What the task asks | Print out all of the data below, keeping it identical to the original.
+++ Data listing
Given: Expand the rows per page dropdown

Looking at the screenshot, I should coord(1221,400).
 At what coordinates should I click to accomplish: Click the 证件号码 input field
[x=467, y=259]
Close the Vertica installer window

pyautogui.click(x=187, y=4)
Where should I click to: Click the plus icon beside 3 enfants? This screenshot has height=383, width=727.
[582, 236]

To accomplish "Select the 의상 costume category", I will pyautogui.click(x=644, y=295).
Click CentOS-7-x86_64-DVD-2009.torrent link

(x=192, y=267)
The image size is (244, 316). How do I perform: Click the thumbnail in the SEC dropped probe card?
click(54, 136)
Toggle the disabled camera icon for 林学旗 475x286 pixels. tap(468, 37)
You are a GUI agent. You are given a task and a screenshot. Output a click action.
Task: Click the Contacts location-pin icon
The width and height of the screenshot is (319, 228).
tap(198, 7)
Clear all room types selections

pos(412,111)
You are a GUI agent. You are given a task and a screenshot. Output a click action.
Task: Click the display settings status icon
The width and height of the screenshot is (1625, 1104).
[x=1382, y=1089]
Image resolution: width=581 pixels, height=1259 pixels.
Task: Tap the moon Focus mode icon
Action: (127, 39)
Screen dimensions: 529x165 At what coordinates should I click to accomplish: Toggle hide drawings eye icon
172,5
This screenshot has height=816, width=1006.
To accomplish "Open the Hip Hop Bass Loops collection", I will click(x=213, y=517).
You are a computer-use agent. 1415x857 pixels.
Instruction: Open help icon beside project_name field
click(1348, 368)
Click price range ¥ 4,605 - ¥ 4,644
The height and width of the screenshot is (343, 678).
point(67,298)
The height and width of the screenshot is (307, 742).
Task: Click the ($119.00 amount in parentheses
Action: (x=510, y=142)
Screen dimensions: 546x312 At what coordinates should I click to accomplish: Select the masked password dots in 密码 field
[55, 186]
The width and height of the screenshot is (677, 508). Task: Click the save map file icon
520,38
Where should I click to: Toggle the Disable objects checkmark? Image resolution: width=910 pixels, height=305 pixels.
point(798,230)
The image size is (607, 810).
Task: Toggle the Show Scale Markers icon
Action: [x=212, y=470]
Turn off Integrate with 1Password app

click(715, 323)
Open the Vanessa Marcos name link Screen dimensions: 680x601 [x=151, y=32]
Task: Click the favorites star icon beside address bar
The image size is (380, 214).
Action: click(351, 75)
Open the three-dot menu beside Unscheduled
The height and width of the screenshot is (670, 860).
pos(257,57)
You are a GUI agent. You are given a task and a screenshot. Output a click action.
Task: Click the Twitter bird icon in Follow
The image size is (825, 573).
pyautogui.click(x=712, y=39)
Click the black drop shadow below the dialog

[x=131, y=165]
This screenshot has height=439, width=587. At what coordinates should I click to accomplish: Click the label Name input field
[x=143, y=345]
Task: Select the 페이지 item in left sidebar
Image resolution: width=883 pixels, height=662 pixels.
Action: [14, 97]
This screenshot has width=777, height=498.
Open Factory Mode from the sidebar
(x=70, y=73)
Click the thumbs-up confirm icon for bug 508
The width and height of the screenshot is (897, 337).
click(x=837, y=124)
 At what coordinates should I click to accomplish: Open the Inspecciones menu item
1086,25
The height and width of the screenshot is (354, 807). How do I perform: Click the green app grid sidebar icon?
++++++
Your response |
Given: Expand the rows per page dropdown

Looking at the screenshot, I should coord(1221,400).
 At what coordinates should I click to accomplish: Click the 证件号码 input field
[x=467, y=259]
Close the Vertica installer window

pyautogui.click(x=187, y=4)
Where should I click to: Click the plus icon beside 3 enfants? This screenshot has height=383, width=727.
[582, 236]

To accomplish "Select the 의상 costume category", I will pyautogui.click(x=644, y=295).
Click CentOS-7-x86_64-DVD-2009.torrent link

(x=192, y=267)
The image size is (244, 316). How do I perform: Click the thumbnail in the SEC dropped probe card?
click(54, 136)
Toggle the disabled camera icon for 林学旗 475x286 pixels. tap(468, 37)
You are a GUI agent. You are given a task and a screenshot. Output a click action.
Task: Click the Contacts location-pin icon
The width and height of the screenshot is (319, 228).
tap(198, 7)
Clear all room types selections

pos(412,111)
You are a GUI agent. You are given a task and a screenshot. Output a click action.
Task: Click the display settings status icon
The width and height of the screenshot is (1625, 1104).
[x=1382, y=1089]
Image resolution: width=581 pixels, height=1259 pixels.
Task: Tap the moon Focus mode icon
Action: (127, 39)
Screen dimensions: 529x165 At what coordinates should I click to accomplish: Toggle hide drawings eye icon
172,5
This screenshot has height=816, width=1006.
To accomplish "Open the Hip Hop Bass Loops collection", I will click(x=213, y=517).
You are a computer-use agent. 1415x857 pixels.
Instruction: Open help icon beside project_name field
click(1348, 368)
Click price range ¥ 4,605 - ¥ 4,644
The height and width of the screenshot is (343, 678).
point(67,298)
The height and width of the screenshot is (307, 742).
Task: Click the ($119.00 amount in parentheses
Action: (x=510, y=142)
Screen dimensions: 546x312 At what coordinates should I click to accomplish: Select the masked password dots in 密码 field
[55, 186]
The width and height of the screenshot is (677, 508). Task: Click the save map file icon
520,38
Where should I click to: Toggle the Disable objects checkmark? Image resolution: width=910 pixels, height=305 pixels.
point(798,230)
The image size is (607, 810).
Task: Toggle the Show Scale Markers icon
Action: [x=212, y=470]
Turn off Integrate with 1Password app

click(715, 323)
Open the Vanessa Marcos name link Screen dimensions: 680x601 [x=151, y=32]
Task: Click the favorites star icon beside address bar
The image size is (380, 214).
Action: click(351, 75)
Open the three-dot menu beside Unscheduled
The height and width of the screenshot is (670, 860).
pos(257,57)
You are a GUI agent. You are given a task and a screenshot. Output a click action.
Task: Click the Twitter bird icon in Follow
The image size is (825, 573).
pyautogui.click(x=712, y=39)
Click the black drop shadow below the dialog

[x=131, y=165]
This screenshot has height=439, width=587. At what coordinates should I click to accomplish: Click the label Name input field
[x=143, y=345]
Task: Select the 페이지 item in left sidebar
Image resolution: width=883 pixels, height=662 pixels.
Action: [14, 97]
This screenshot has width=777, height=498.
Open Factory Mode from the sidebar
(x=70, y=73)
Click the thumbs-up confirm icon for bug 508
The width and height of the screenshot is (897, 337).
click(x=837, y=124)
 At what coordinates should I click to accomplish: Open the Inspecciones menu item
1086,25
The height and width of the screenshot is (354, 807). How do I perform: Click the green app grid sidebar icon?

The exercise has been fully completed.